Publicado em: O Gaiense
É o fado. Nós temos e o Brasil não tem. Sendo esta uma crónica política e não musical, refiro-me, pois, ao fado na política portuguesa. Em semana de debate do Orçamento de Estado, a grande justificação das medidas que vamos sofrer em 2011 foi que será assim porque tem que ser assim, é uma fatalidade a que não podemos fugir; não há alternativa, é o nosso fado. O problema é que o povo, que em sondagem afirma a sua discordância com as medidas propostas, mostra também que se conforma com os sacrifícios, porque tem que ser. É o espírito do fado a guiar as opções políticas das vítimas do Orçamento, dispondo-as a sofrê-lo com resignação.
Ao mesmo tempo, do outro lado do Atlântico, o fado da resignação perdeu mais uma batalha.

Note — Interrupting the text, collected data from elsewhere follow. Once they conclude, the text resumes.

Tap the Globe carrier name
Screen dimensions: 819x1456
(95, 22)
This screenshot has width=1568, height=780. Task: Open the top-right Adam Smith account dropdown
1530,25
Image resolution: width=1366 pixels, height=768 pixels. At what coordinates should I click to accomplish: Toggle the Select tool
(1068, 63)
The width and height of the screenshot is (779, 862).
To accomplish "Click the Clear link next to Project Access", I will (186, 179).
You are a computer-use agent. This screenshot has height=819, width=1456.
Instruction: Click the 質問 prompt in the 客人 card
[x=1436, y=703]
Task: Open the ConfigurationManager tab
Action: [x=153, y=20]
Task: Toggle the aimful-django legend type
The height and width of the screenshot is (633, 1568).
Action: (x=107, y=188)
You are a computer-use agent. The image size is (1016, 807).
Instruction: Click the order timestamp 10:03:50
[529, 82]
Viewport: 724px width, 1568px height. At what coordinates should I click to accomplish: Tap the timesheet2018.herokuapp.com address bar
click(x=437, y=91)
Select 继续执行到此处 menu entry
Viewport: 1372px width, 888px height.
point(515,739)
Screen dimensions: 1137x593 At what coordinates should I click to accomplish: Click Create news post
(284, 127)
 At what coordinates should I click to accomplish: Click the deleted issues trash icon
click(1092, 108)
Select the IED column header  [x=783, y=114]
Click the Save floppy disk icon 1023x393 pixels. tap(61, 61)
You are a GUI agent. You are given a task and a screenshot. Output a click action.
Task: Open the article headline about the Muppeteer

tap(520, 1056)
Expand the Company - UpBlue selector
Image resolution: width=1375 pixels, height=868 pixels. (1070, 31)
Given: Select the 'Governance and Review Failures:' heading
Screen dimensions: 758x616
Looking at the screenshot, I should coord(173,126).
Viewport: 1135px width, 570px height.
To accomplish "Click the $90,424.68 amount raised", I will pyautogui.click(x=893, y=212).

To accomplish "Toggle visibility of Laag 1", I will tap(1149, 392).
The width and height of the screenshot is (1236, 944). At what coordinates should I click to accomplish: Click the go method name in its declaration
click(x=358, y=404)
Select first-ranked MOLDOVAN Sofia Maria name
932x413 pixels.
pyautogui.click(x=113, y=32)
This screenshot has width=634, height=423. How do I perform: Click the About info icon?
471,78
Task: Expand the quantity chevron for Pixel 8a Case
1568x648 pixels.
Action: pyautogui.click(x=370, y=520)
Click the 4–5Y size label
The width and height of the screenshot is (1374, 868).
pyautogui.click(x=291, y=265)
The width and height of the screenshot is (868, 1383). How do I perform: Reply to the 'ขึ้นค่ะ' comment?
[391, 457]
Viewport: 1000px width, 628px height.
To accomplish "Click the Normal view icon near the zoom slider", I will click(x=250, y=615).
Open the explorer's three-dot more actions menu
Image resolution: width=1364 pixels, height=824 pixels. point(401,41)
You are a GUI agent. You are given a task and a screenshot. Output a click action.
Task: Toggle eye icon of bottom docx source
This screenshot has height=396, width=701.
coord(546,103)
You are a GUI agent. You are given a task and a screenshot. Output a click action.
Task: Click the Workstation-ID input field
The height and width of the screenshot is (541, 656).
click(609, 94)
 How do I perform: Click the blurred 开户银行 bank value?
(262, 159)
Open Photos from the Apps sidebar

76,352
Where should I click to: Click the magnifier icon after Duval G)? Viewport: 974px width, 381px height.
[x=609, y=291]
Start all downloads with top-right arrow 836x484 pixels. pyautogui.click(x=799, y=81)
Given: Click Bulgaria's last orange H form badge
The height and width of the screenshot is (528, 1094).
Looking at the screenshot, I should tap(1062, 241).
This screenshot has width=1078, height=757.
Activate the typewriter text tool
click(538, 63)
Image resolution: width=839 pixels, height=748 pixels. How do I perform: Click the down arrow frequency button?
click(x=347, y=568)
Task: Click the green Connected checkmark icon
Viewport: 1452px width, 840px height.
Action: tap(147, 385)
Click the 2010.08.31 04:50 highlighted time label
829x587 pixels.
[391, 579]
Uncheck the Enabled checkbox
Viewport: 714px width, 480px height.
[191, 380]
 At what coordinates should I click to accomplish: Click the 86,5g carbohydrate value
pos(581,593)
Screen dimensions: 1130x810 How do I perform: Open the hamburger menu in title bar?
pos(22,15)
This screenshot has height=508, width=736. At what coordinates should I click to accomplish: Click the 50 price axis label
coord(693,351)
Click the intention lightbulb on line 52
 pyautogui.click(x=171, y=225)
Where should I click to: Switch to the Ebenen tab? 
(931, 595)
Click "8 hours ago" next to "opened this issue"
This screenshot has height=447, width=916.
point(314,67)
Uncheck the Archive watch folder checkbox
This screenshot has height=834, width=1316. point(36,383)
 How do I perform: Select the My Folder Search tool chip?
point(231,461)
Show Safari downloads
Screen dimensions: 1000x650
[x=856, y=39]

Os nossos irmãos, mais dados ao samba, elegeram a nova Presidente Dilma Rousseff. A mulher que disse, no congresso em que foi designada candidata, que “o Brasil avançou tanto nos últimos anos porque soubemos construir novos caminhos, derrubando velhos dogmas. Provamos que distribuindo renda é que se cresce. E se cresce de forma mais rápida e sustentável. Essa distribuição de renda permitiu construir um grande mercado de bens de consumo popular. Ele nos protegeu dos efeitos da crise mundial. Criámos 12 milhões de empregos formais. A renda dos trabalhadores aumentou. O salário mínimo real cresceu como nunca. Estamos construindo um Brasil para todos.”
Para os fatalistas portugueses, este seria o caminho da ruína e da dívida sem fim. Dilma mostra o contrário: “Reduzimos a dívida em relação ao PIB. Hoje não pedimos dinheiro emprestado ao FMI. É o Fundo que nos pede dinheiro.” “Alguns ideólogos chegavam a dizer que quase tudo seria resolvido pelo mercado. O resultado foi desastroso. Aqui, o desastre só não foi maior - como em outros países - porque os brasileiros resistiram e conseguiram impedir a privatização da Petrobrás, do Banco do Brasil, da Caixa Econômica...”
Ninguém pode hoje negar o sucesso económico que resultou das opções políticas dos brasileiros. E os portugueses não precisam de tradução para perceberem o que por lá se passa. Todo o leque de opções políticas de que o Brasil dispõe estão também disponíveis em Portugal, como na generalidade dos países, que a política também se globalizou. O que falta é um povo que saiba apreciar o fado como estilo musical, mas que não faça dele uma estranha forma de vida política, onde a resignação abafa a coragem de construir novos caminhos e derrubar velhos dogmas, como diz a nova presidente.